Los matices que hay que vigilar
- Quién es el beneficiario: si la designación es «los herederos legales», la doctrina mayoritaria entiende que la condición de beneficiario se determina por la designación, no por la aceptación de la herencia; pero la redacción concreta importa, y aquí una designación nominal bien hecha —como recomendamos en cómo designar beneficiarios— evita discusiones.
- El impuesto: aunque renuncies a la herencia, el capital del seguro tributa en Sucesiones por su propio concepto, con las reglas de la fiscalidad del seguro de vida.
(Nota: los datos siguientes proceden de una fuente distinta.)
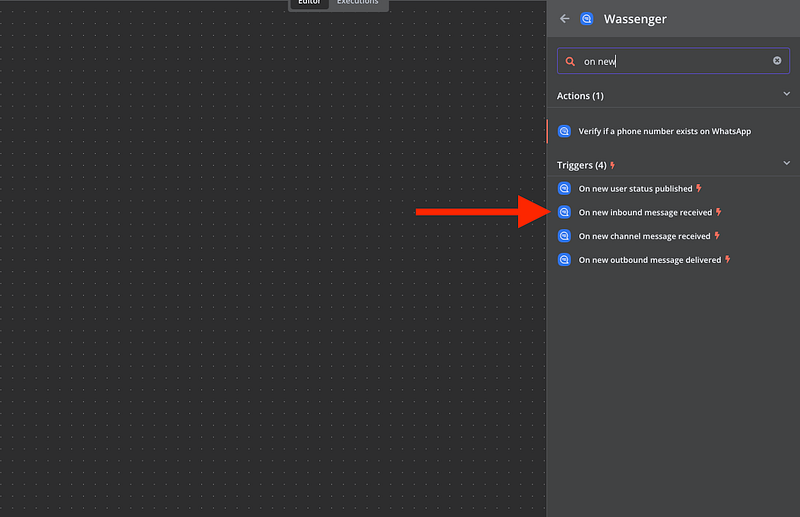Select "Verify if a phone number exists on WhatsApp"
This screenshot has height=517, width=800.
coord(664,131)
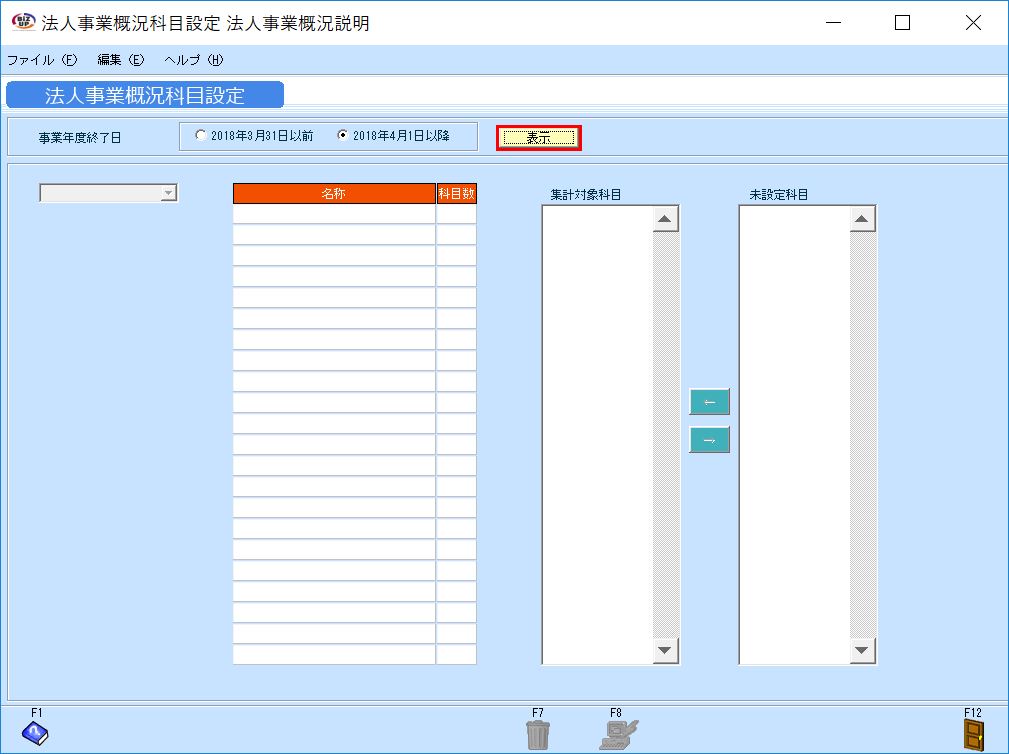
Task: Click the first empty row in 名称 column
Action: (x=334, y=214)
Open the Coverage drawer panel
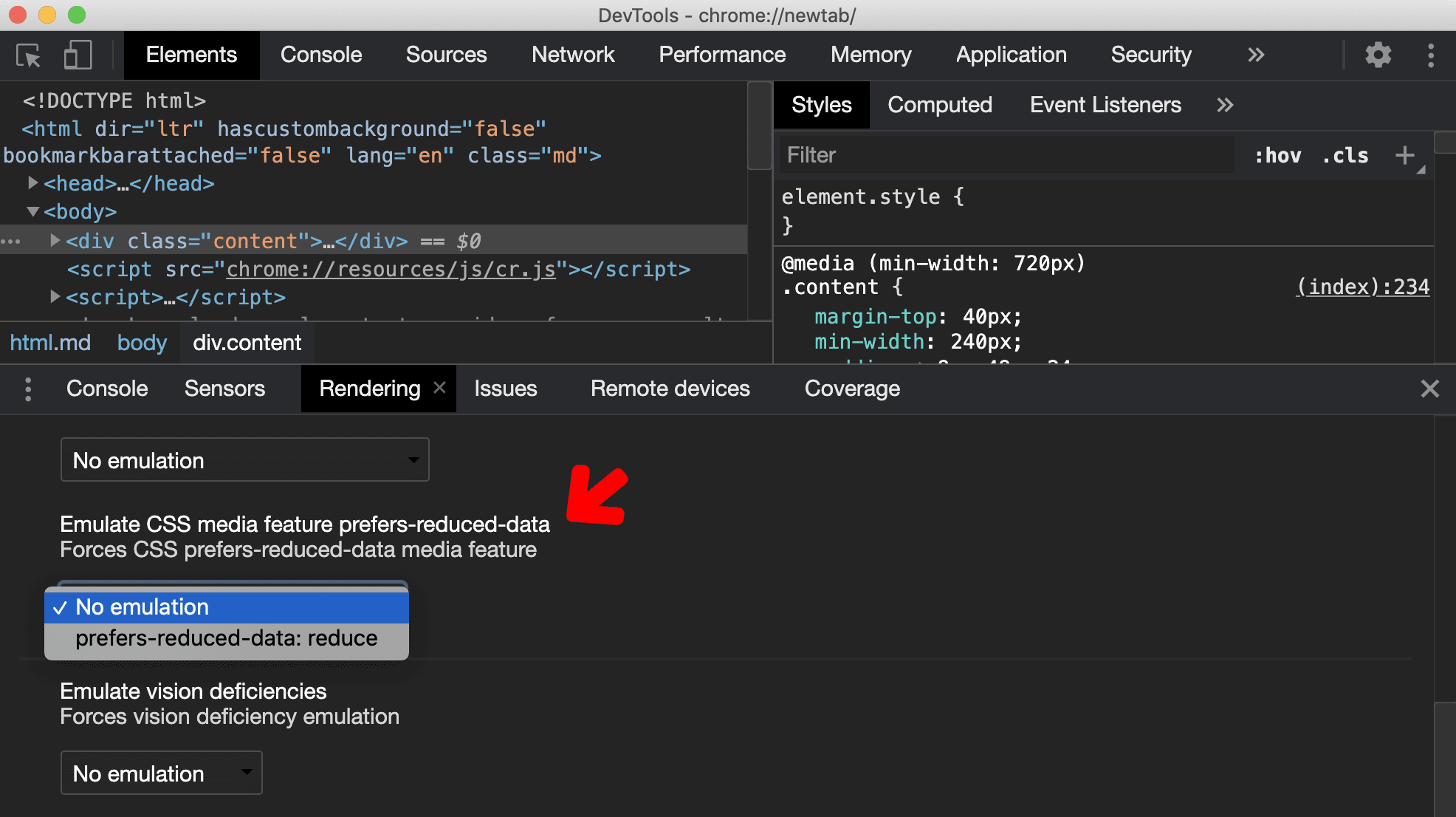Viewport: 1456px width, 817px height. click(x=851, y=389)
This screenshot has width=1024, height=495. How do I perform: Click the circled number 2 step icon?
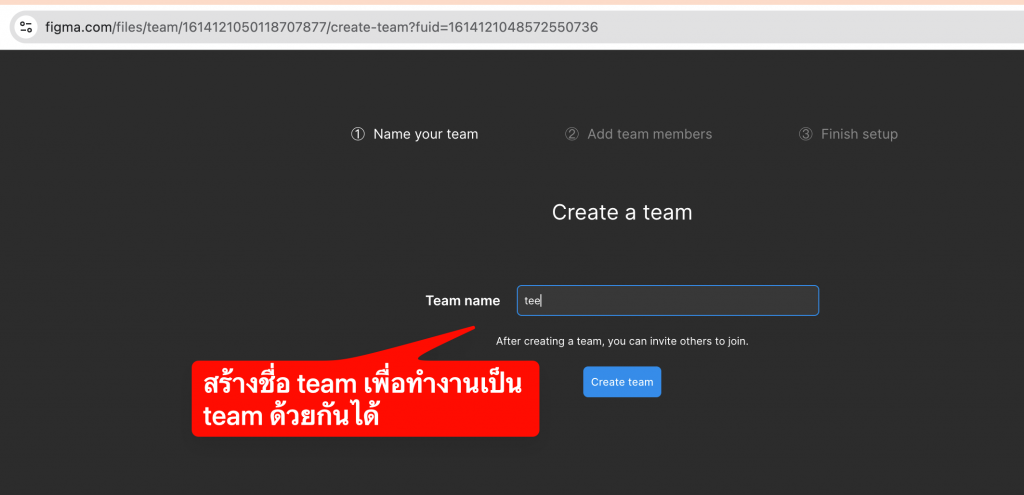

- No confundas renuncia con no hacer nada: la renuncia se formaliza ante notario; el seguro se reclama a la aseguradora. Son dos gestiones distintas y ambas tienen su tempo.
Cómo proceder, en orden
Primero, inventario real de la herencia (deudas incluidas: CIRBE, registros, bancos). Segundo, consulta el Registro de Contratos de Seguros para localizar todas las pólizas. Tercero, reclama el seguro con la documentación de esta guía, vigilando la prescripción de cinco años. Y cuarto, decide sobre la herencia con asesoramiento: entre aceptar pura y simplemente y renunciar existe la aceptación a beneficio de inventario, que limita tu responsabilidad a lo heredado. Cada opción tiene consecuencias distintas, y las prisas son malas consejeras en ambas direcciones.